* _Exercise aim_
If a line of the data below holds the string "computer", copy it.

* _Source records_
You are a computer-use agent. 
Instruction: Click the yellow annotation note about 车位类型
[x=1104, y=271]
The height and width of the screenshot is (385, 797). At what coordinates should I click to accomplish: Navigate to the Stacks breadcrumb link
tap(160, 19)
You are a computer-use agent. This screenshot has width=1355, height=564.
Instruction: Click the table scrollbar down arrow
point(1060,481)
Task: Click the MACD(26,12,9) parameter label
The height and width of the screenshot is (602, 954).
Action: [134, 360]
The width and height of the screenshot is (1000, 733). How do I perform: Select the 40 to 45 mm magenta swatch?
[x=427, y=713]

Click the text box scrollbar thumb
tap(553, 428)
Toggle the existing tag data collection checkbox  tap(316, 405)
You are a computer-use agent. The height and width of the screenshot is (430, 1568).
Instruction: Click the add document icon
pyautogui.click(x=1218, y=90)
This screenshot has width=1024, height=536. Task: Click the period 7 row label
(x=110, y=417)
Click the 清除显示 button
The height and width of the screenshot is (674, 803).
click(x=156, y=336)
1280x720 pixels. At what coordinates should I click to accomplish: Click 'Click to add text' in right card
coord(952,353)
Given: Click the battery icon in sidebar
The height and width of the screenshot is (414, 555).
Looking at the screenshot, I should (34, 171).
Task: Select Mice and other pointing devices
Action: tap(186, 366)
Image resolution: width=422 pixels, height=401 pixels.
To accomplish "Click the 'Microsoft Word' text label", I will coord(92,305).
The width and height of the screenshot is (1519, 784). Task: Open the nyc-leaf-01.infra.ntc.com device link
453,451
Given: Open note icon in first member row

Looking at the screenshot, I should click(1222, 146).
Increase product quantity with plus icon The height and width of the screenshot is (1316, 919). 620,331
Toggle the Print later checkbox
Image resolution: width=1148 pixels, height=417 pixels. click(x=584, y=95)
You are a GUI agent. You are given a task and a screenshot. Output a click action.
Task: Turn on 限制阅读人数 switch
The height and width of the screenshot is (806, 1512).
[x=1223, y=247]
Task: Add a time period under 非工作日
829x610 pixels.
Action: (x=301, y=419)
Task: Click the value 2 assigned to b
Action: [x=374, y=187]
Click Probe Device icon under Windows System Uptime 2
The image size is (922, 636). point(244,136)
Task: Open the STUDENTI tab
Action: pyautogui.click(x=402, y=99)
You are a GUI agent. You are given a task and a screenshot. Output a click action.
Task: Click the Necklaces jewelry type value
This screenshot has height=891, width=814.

* _Task answer_
You are a computer-use agent. 
You are a computer-use agent. This screenshot has width=1355, height=564.
You are a computer-use agent. The height and width of the screenshot is (430, 1568).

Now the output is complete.